Alumni Profile: Patricia D. Galloway
Patricia D. Galloway (M.B.A. ’84) is president and CEO of Cle Elum, Wash.-based Pegasus Global Holdings, a global leader in risk management, prudence/performance auditing, dispute resolution, and strategic consulting for the energy, infrastructure, and transportation industries.
Galloway’s consulting work involves “megaprojects”—the $1 billion-plus jobs primarily associated with the energy, power, and infrastructure industries across more than 100 countries, including serving as chair of the Executive Review Panel of the $3.2 billion Seattle tunnel project with the largest tunnel-boring machine in the world, the Panama Canal, the Venice Lagoon Project, the London Crossrail Project, the Tsing Ma Bridge in Hong Kong, and the City Link Project in Melbourne, Australia.
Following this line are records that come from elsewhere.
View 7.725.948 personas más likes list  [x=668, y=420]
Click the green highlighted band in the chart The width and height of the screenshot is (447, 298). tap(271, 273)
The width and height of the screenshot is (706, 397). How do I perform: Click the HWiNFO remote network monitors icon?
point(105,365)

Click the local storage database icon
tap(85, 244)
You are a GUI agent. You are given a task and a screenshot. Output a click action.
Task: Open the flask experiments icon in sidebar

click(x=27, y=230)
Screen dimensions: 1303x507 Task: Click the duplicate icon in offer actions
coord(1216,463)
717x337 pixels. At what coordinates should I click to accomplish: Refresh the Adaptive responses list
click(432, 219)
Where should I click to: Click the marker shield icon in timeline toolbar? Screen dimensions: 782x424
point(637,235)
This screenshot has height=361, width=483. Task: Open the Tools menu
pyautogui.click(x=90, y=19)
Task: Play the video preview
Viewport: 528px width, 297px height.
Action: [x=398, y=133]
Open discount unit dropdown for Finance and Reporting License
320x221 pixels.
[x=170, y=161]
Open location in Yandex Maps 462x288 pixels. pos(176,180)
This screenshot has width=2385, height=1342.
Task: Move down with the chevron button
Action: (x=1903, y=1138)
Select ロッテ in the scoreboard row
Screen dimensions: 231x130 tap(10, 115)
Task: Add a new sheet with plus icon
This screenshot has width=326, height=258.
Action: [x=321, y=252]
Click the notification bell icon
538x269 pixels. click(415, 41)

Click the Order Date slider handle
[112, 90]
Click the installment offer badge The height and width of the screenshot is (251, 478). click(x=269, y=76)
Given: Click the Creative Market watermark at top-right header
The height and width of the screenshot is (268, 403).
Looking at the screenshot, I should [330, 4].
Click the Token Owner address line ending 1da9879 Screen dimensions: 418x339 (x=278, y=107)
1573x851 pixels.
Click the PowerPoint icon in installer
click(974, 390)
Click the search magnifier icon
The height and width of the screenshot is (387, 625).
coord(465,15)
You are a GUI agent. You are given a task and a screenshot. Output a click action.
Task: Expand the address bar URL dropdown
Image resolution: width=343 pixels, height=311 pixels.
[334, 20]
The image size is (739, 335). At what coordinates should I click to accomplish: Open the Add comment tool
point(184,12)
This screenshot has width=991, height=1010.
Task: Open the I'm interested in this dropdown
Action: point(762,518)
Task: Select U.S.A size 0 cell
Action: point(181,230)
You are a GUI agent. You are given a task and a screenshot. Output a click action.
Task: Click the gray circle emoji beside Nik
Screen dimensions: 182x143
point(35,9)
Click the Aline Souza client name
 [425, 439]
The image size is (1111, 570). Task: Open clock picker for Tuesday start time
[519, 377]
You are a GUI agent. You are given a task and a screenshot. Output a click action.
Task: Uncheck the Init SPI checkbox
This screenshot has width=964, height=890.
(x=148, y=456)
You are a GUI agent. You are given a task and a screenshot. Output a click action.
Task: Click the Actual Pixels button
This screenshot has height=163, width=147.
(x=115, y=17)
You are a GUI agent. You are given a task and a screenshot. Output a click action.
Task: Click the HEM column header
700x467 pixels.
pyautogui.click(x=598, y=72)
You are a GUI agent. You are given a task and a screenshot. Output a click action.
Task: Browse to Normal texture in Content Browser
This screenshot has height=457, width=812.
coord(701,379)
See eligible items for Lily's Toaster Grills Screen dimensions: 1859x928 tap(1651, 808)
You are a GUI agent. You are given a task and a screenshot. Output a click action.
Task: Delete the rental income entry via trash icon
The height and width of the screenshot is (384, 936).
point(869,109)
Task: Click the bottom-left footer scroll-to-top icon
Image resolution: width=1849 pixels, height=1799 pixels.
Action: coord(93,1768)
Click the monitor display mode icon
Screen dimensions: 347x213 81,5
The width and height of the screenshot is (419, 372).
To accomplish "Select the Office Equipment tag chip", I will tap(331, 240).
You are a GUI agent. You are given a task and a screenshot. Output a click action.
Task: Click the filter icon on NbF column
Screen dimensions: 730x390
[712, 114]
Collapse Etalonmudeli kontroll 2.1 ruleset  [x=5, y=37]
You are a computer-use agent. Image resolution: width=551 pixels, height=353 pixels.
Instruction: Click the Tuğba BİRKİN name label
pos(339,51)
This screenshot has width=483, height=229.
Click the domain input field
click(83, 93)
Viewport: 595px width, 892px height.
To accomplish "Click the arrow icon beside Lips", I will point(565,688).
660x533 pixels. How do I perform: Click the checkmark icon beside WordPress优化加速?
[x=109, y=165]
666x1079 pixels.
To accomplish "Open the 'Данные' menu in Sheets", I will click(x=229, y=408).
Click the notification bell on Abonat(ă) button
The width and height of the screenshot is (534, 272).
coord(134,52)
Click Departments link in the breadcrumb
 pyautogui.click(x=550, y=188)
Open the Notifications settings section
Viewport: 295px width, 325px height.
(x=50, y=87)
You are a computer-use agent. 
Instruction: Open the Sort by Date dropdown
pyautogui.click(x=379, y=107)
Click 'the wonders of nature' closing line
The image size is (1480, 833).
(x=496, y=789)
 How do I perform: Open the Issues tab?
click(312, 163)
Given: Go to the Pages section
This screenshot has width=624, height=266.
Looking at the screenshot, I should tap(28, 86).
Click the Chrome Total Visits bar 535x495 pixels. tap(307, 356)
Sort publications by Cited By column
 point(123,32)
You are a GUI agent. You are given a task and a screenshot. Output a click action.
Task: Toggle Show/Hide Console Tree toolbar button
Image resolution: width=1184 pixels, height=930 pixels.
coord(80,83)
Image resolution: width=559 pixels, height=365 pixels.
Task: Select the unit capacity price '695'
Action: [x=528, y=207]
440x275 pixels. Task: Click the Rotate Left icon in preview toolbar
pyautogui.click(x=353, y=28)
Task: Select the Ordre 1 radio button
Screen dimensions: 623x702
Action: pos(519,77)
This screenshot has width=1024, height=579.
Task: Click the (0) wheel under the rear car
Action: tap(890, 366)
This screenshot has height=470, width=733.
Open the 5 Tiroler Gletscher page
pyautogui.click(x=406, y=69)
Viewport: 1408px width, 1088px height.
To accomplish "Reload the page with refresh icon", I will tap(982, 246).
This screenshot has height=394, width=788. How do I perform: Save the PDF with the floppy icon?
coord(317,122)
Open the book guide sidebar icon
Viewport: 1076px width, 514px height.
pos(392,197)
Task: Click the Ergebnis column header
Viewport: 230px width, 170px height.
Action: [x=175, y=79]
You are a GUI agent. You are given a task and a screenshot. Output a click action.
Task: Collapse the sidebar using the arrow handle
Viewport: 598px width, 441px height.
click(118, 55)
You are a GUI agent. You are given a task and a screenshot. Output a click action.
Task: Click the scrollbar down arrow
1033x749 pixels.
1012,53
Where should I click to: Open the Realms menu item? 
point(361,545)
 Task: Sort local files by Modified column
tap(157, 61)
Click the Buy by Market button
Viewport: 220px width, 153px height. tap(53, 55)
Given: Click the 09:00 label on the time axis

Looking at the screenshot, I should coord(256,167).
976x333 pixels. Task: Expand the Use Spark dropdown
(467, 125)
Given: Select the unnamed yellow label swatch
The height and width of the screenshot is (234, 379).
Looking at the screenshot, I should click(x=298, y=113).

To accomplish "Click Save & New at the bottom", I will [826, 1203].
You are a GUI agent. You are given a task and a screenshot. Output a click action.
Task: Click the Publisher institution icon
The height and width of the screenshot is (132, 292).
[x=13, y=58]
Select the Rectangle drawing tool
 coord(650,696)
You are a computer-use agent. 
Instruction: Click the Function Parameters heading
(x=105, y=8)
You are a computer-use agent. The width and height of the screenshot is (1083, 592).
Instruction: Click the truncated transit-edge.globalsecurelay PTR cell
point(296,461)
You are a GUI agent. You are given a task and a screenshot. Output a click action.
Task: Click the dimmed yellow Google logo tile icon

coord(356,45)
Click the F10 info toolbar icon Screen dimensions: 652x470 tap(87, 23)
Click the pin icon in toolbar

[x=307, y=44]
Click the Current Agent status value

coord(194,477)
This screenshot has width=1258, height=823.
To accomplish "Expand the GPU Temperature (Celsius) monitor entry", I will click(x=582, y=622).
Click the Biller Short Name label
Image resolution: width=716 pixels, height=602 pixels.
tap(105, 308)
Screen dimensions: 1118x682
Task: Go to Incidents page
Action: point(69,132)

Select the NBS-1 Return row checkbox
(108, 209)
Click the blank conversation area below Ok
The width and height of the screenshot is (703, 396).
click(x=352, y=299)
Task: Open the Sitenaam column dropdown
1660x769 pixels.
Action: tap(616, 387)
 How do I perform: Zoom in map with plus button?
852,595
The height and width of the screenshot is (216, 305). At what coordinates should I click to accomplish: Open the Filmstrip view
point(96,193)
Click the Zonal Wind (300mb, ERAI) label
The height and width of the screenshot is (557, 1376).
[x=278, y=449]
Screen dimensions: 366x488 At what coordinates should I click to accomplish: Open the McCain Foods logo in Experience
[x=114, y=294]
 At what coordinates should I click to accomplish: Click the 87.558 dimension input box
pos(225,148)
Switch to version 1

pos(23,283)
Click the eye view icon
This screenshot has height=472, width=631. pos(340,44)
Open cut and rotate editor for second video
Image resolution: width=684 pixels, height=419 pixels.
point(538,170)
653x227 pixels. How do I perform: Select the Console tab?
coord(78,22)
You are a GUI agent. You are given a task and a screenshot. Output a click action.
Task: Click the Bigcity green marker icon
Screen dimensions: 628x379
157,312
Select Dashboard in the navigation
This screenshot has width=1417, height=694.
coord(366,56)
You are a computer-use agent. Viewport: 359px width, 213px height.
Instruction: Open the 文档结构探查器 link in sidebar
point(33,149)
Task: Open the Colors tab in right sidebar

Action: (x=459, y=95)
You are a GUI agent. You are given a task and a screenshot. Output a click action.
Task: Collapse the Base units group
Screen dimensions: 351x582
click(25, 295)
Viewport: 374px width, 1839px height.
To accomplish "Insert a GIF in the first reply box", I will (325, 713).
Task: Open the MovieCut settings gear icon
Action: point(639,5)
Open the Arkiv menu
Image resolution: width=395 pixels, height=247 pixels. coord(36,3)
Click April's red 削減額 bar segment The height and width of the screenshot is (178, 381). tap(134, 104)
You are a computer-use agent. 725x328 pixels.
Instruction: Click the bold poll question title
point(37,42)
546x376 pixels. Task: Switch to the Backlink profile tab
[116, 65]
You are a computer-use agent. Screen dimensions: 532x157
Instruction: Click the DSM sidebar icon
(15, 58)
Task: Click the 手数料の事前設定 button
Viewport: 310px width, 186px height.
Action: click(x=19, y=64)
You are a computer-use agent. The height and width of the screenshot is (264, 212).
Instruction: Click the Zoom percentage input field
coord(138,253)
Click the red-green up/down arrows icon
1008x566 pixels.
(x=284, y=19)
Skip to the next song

Her most recent project involved an audit of Duke Energy Indiana’s $3.2 billion Edwardsport power plant, the largest integrated gasification combined cycle (IGCC) plant in the world—a site where coal is transformed into a synthetic gas that offers cleaner, greener power.
She is also co-founder of the Patricia Galloway and Kris Nielsen Foundation, whose advisory board includes venture capitalists, financiers, and university research experts focused on 21st-century energy solutions. “We combine science, technology, and social management systems that improve the planet and sustainability,” Galloway says. “One project we developed was a mini-reactor that goes into cars and trucks to allow their engines to run on hydrogen.”
Galloway chose New York Tech for her M.B.A. because of the university’s experienced professors, course selections, and small class sizes. “When young women ask me how to advance their careers, my first answer is to get an M.B.A.,” she says. “It gives you a much broader perspective and is a necessary tool that people in science, technology, engineering, and math (STEM) careers don’t get anywhere else. My New York Tech degree keeps on giving.”
Galloway is committed to bringing more young women into STEM careers and serves as a role model for girls seeking guidance in these growing fields. She has already earned Glamour magazine’s Top Ten Women in Business Award, became the first woman president of the American Society of Civil Engineers’ in its 152- year history, and was appointed to the National Science Board in 2006 by President George W. Bush. Galloway believes that bringing more women into the STEM workforce will only benefit the process through which engineers formulate solutions. “Women think very differently than men,” Galloway says. “I don’t think that one is better than the other, but women think more broadly. They think about the social aspects more easily. Women offer an added perspective to solutions. If you take men and women in teams jointly and have both perspectives, the end result is better.” Galloway is also committed to improving engineers’ role in society with a focus on lifelong learning and how they can better incorporate global perspectives and technology to create more efficient solutions. “Engineers need to know more about the world from a cultural standpoint,” she says. “Everything we do today impacts more than one country.”